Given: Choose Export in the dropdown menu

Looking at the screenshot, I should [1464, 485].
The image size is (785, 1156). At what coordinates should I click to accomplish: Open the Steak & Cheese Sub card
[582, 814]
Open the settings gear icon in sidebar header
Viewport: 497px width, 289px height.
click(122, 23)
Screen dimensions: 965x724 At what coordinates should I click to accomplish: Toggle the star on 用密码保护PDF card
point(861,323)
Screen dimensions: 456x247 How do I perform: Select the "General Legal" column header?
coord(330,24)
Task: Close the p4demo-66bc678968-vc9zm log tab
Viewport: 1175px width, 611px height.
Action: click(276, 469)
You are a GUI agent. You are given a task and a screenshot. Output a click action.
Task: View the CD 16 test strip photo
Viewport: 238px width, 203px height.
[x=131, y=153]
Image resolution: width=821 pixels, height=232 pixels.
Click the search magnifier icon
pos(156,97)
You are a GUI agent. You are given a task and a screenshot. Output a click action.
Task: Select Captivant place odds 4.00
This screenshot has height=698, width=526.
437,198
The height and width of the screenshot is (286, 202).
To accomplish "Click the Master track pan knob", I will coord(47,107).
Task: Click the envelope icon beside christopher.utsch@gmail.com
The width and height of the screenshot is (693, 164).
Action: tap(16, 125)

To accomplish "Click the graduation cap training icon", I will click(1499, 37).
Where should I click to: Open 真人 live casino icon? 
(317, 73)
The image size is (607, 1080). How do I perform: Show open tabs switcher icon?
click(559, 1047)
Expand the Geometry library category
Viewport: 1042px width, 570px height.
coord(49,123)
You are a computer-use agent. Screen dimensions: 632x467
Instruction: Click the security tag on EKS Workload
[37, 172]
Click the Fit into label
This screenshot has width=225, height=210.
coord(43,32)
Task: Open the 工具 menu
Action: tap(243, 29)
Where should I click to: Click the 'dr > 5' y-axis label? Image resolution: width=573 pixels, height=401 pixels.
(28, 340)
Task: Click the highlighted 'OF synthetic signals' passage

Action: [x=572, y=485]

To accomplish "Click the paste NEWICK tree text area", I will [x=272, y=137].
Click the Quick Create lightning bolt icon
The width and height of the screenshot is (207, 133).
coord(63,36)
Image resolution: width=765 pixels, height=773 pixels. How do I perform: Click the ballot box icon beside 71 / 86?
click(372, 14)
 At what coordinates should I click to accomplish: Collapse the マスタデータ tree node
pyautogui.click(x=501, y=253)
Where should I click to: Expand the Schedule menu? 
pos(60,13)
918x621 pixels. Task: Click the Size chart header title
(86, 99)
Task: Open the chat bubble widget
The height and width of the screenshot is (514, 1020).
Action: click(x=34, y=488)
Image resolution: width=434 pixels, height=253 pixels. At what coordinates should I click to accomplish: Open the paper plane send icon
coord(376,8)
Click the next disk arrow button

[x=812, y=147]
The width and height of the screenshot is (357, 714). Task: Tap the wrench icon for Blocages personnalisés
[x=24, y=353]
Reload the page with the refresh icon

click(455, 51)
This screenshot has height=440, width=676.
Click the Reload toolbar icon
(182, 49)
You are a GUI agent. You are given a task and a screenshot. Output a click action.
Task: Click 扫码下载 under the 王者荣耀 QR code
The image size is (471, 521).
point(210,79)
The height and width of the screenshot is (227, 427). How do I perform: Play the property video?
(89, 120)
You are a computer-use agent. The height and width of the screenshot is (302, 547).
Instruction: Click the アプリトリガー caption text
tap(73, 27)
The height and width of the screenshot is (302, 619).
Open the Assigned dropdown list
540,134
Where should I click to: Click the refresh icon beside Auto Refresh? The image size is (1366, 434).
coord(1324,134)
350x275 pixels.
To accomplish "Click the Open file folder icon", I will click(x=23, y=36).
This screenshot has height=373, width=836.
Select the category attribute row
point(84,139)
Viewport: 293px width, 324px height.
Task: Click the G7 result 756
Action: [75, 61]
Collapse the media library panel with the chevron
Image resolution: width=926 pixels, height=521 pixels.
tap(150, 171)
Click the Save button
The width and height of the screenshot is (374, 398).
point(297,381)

▸ WHAT IS EXPECTED
Repeat the records word for word.

▸ OUTPUT OF THE TASK
Given: Choose Export in the dropdown menu

Looking at the screenshot, I should [1464, 485].
The image size is (785, 1156). At what coordinates should I click to accomplish: Open the Steak & Cheese Sub card
[582, 814]
Open the settings gear icon in sidebar header
Viewport: 497px width, 289px height.
click(122, 23)
Screen dimensions: 965x724 At what coordinates should I click to accomplish: Toggle the star on 用密码保护PDF card
point(861,323)
Screen dimensions: 456x247 How do I perform: Select the "General Legal" column header?
coord(330,24)
Task: Close the p4demo-66bc678968-vc9zm log tab
Viewport: 1175px width, 611px height.
Action: click(276, 469)
You are a GUI agent. You are given a task and a screenshot. Output a click action.
Task: View the CD 16 test strip photo
Viewport: 238px width, 203px height.
[x=131, y=153]
Image resolution: width=821 pixels, height=232 pixels.
Click the search magnifier icon
pos(156,97)
You are a GUI agent. You are given a task and a screenshot. Output a click action.
Task: Select Captivant place odds 4.00
This screenshot has height=698, width=526.
437,198
The height and width of the screenshot is (286, 202).
To accomplish "Click the Master track pan knob", I will coord(47,107).
Task: Click the envelope icon beside christopher.utsch@gmail.com
The width and height of the screenshot is (693, 164).
Action: tap(16, 125)

To accomplish "Click the graduation cap training icon", I will click(1499, 37).
Where should I click to: Open 真人 live casino icon? 
(317, 73)
The image size is (607, 1080). How do I perform: Show open tabs switcher icon?
click(559, 1047)
Expand the Geometry library category
Viewport: 1042px width, 570px height.
coord(49,123)
You are a computer-use agent. Screen dimensions: 632x467
Instruction: Click the security tag on EKS Workload
[37, 172]
Click the Fit into label
This screenshot has width=225, height=210.
coord(43,32)
Task: Open the 工具 menu
Action: tap(243, 29)
Where should I click to: Click the 'dr > 5' y-axis label? Image resolution: width=573 pixels, height=401 pixels.
(28, 340)
Task: Click the highlighted 'OF synthetic signals' passage

Action: [x=572, y=485]

To accomplish "Click the paste NEWICK tree text area", I will [x=272, y=137].
Click the Quick Create lightning bolt icon
The width and height of the screenshot is (207, 133).
coord(63,36)
Image resolution: width=765 pixels, height=773 pixels. How do I perform: Click the ballot box icon beside 71 / 86?
click(372, 14)
 At what coordinates should I click to accomplish: Collapse the マスタデータ tree node
pyautogui.click(x=501, y=253)
Where should I click to: Expand the Schedule menu? 
pos(60,13)
918x621 pixels. Task: Click the Size chart header title
(86, 99)
Task: Open the chat bubble widget
The height and width of the screenshot is (514, 1020).
Action: click(x=34, y=488)
Image resolution: width=434 pixels, height=253 pixels. At what coordinates should I click to accomplish: Open the paper plane send icon
coord(376,8)
Click the next disk arrow button

[x=812, y=147]
The width and height of the screenshot is (357, 714). Task: Tap the wrench icon for Blocages personnalisés
[x=24, y=353]
Reload the page with the refresh icon

click(455, 51)
This screenshot has height=440, width=676.
Click the Reload toolbar icon
(182, 49)
You are a GUI agent. You are given a task and a screenshot. Output a click action.
Task: Click 扫码下载 under the 王者荣耀 QR code
The image size is (471, 521).
point(210,79)
The height and width of the screenshot is (227, 427). How do I perform: Play the property video?
(89, 120)
You are a computer-use agent. The height and width of the screenshot is (302, 547).
Instruction: Click the アプリトリガー caption text
tap(73, 27)
The height and width of the screenshot is (302, 619).
Open the Assigned dropdown list
540,134
Where should I click to: Click the refresh icon beside Auto Refresh? The image size is (1366, 434).
coord(1324,134)
350x275 pixels.
To accomplish "Click the Open file folder icon", I will click(x=23, y=36).
This screenshot has height=373, width=836.
Select the category attribute row
point(84,139)
Viewport: 293px width, 324px height.
Task: Click the G7 result 756
Action: [75, 61]
Collapse the media library panel with the chevron
Image resolution: width=926 pixels, height=521 pixels.
tap(150, 171)
Click the Save button
The width and height of the screenshot is (374, 398).
point(297,381)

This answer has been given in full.